STATED PROBLEM 1:
According to the load lock chamber text, what does FIG. 3 show?

SUPPLIED PASSAGE:
• • •
In one of the embodiments, a plurality of loading cavities are provided, the plurality of loading cavities are independent from each other, and share one air inlet cavity and one air inlet portion.

In one of the embodiments, a plurality of loading cavities are provided, the plurality of loading cavities are independent from each other, and each of the plurality of loading cavities is provided with one air inlet cavity and one air inlet portion.

A semiconductor equipment, includes the load lock chamber as described above in any one of embodiments.

A method for cleaning a load lock chamber includes:

- opening an air inlet portion and an air outlet portion of a chamber body of the load lock chamber: wherein the chamber body has a loading cavity and a dispersion portion, the air inlet portion and the air outlet portion are both in communication with the loading cavity, each dispersion portion is arranged corresponding to one loading cavity, each dispersion portion comprises a plurality of dispersion holes arranged independently, and each dispersion hole is in communication with the air inlet portion and a corresponding loading cavity; and
- introducing a cleaning gas into the air inlet portion until a preset condition is met.

BRIEF DESCRIPTION OF THE DRAWINGS

In order to illustrate the embodiments of the present disclosure or technical solutions in the conventional technology more clearly, the drawings used in the embodiments or technical solutions in the conventional technology will be described briefly. Apparently, the following described drawings are merely for the embodiments of the present disclosure, and other drawings can be derived by those of ordinary skill in the art without any creative effort.

FIG. 1 is a perspective view of a load lock chamber according to some embodiments of the present disclosure;

FIG. 2 is another perspective view of the load lock chamber shown in FIG. 1:

FIG. 3 is a side view of the load lock chamber shown in FIG. 1:

FIG. 4 is a cross-sectional view taken along line A-A in FIG. 3:

FIG. 5 is a cross-sectional view taken along line B-B in FIG. 3; and

FIG. 6 is a schematic view of a semiconductor equipment according to some embodiments of the present disclosure.
• • •
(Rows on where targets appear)
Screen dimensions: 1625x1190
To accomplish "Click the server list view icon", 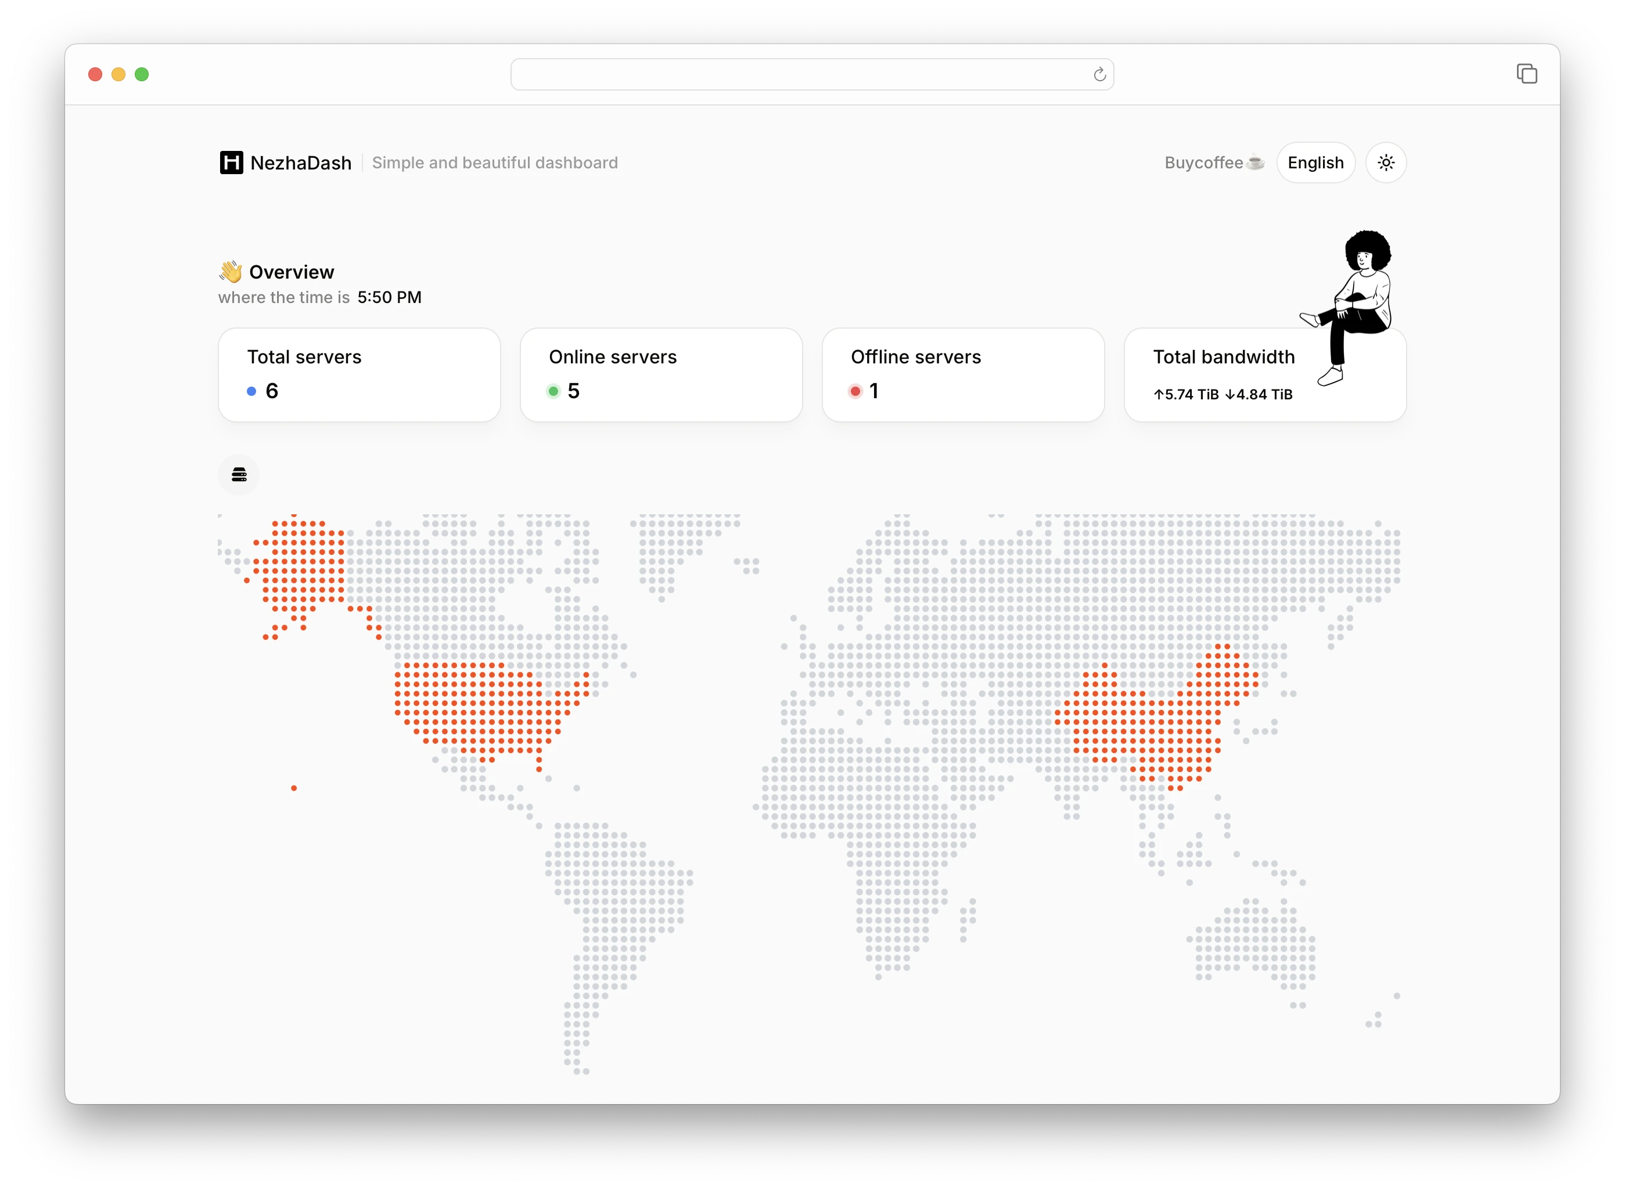I will click(239, 474).
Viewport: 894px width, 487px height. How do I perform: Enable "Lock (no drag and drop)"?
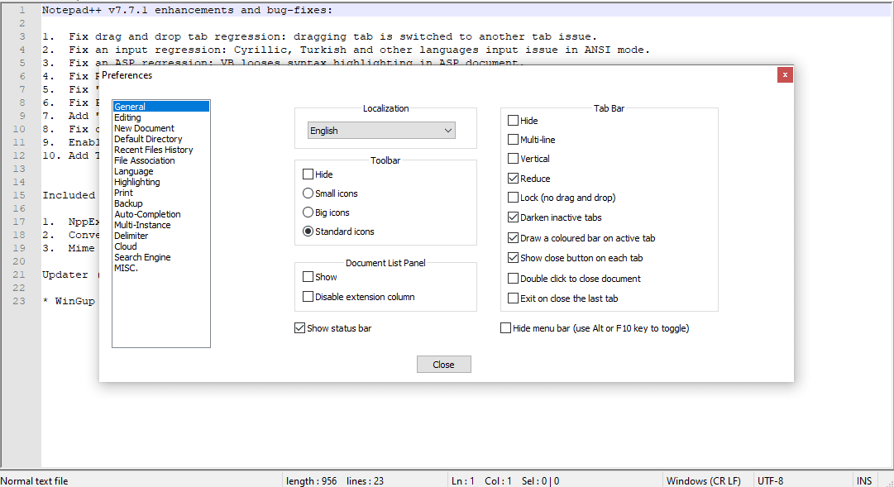coord(514,197)
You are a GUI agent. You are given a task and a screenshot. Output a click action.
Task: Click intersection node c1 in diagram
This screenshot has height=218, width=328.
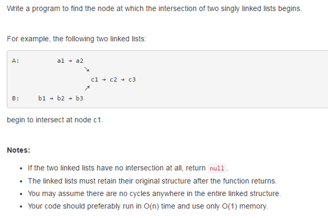pos(94,80)
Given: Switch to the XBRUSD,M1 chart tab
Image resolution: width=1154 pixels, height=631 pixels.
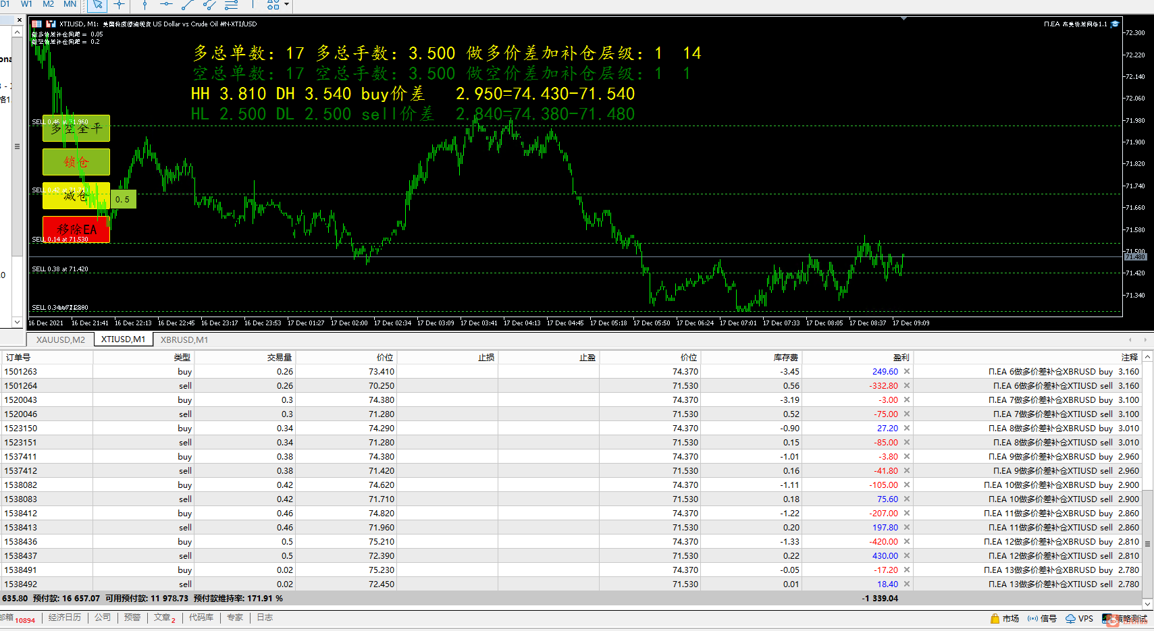Looking at the screenshot, I should point(184,339).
• • •
STATED PROBLEM 2:
Count the lines of the rows above that contain the string "width", and give only that number.

FULL RESPONSE 1:
A side view of the load lock chamber shown in FIG. 1.

FULL RESPONSE 2:
3